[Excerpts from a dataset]
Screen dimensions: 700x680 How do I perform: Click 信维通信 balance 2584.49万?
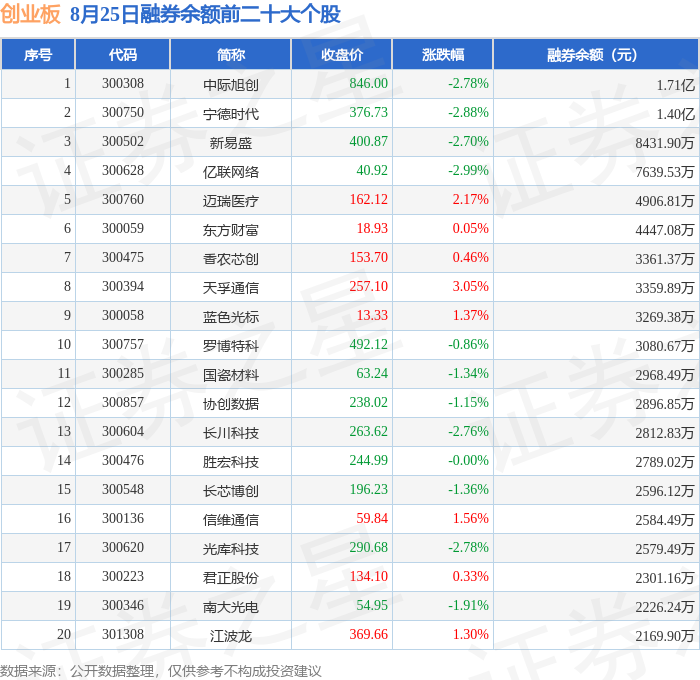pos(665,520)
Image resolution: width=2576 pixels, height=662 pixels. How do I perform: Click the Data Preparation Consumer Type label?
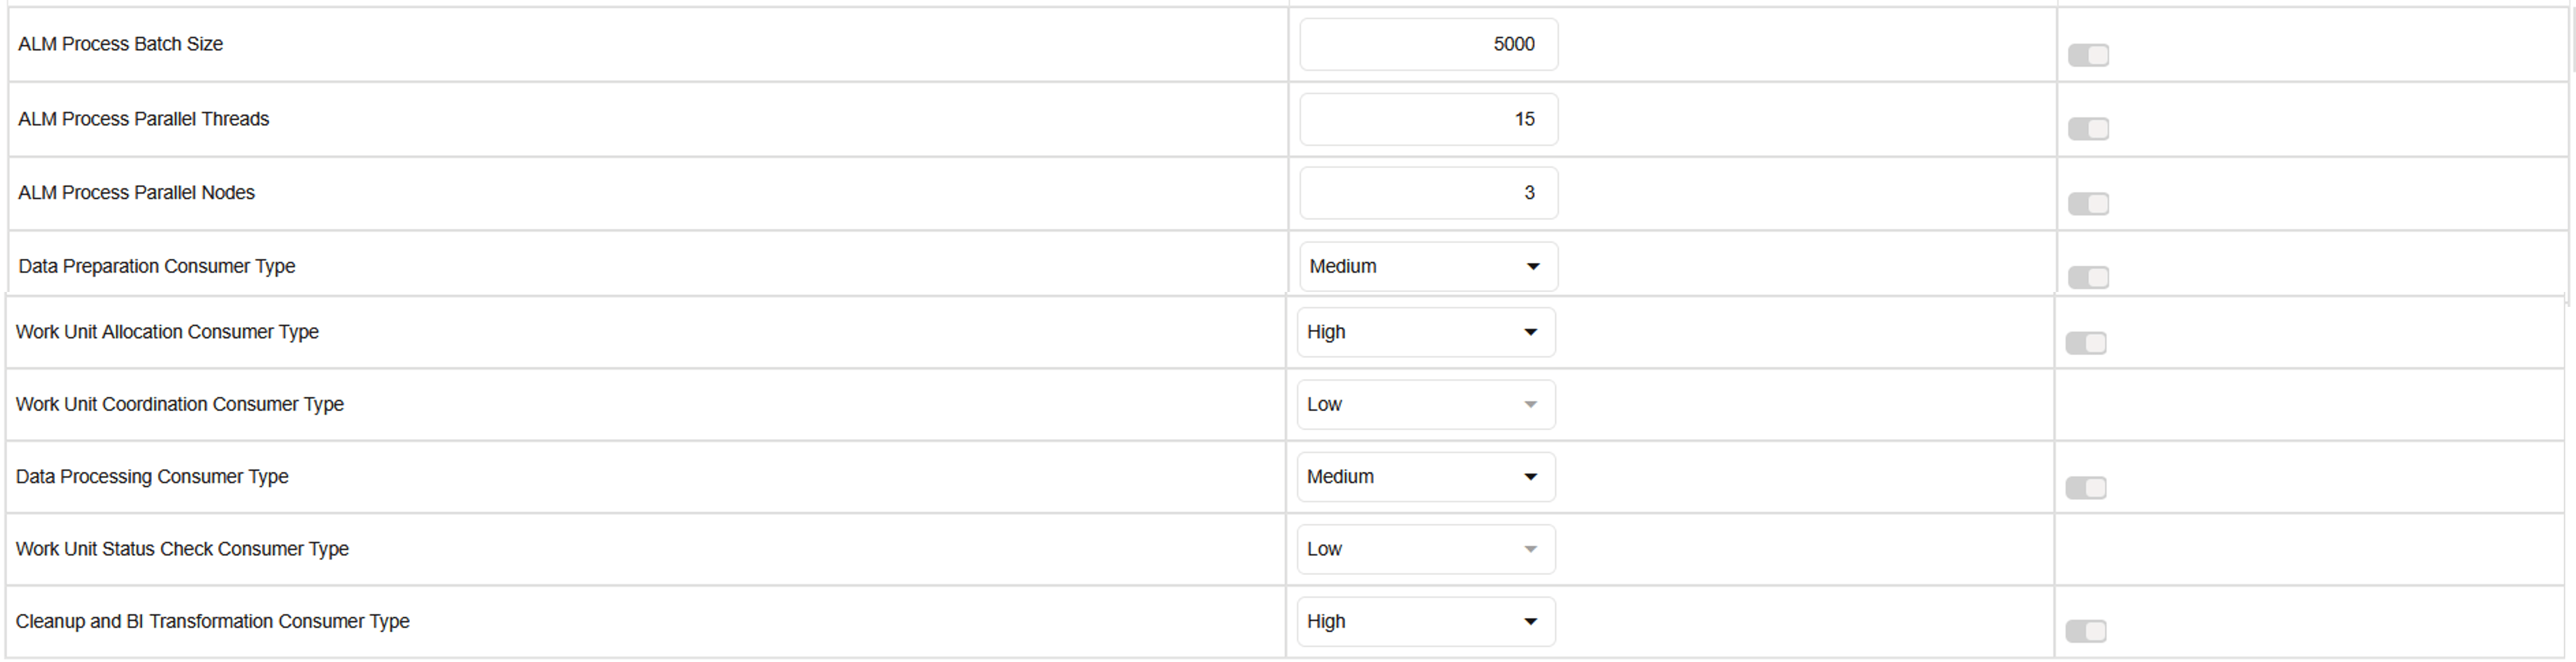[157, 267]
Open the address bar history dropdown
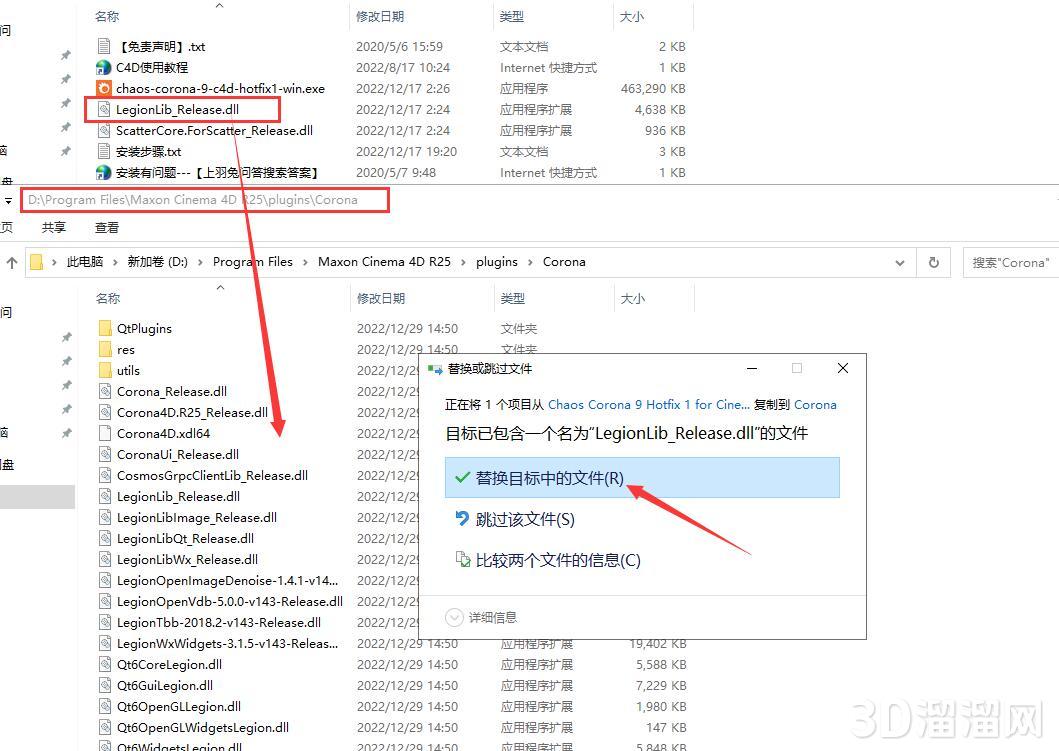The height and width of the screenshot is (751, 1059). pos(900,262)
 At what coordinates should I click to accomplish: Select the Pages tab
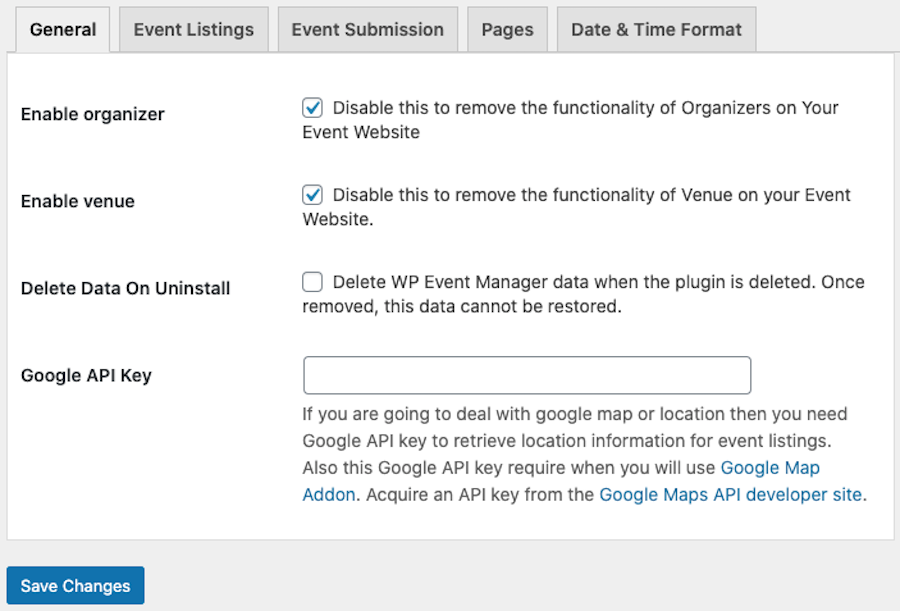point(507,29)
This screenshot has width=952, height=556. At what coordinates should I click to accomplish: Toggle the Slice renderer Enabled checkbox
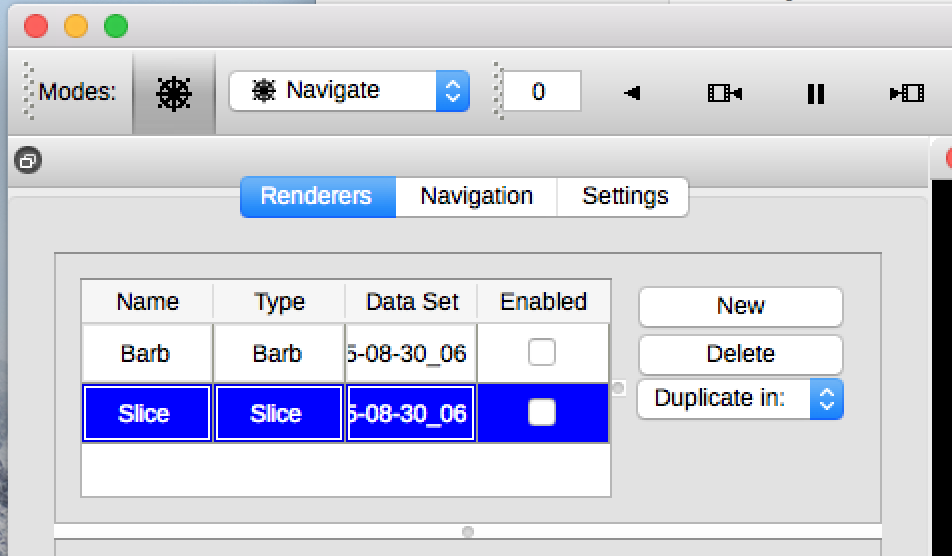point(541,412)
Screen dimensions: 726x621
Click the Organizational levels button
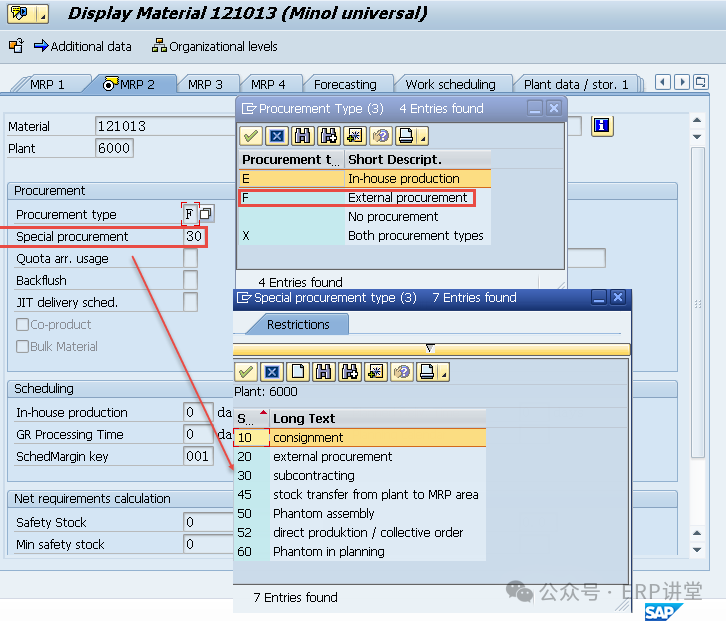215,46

TASK TO CARRY OUT -> Would you please print only the lines running from the one with "Image resolution: width=2576" to the final line of the entries above, exactly as written and without pictures?

SOLUTION TO THIS TASK ->
Image resolution: width=2576 pixels, height=662 pixels. How do I perform: Click the Data Preparation Consumer Type label?
[157, 267]
Open the address bar history dropdown
The height and width of the screenshot is (751, 1059). pos(900,262)
 At what coordinates should I click to accomplish: Select the Pages tab
point(507,29)
This screenshot has width=952, height=556. At what coordinates should I click to accomplish: Toggle the Slice renderer Enabled checkbox
point(541,412)
Screen dimensions: 726x621
Click the Organizational levels button
215,46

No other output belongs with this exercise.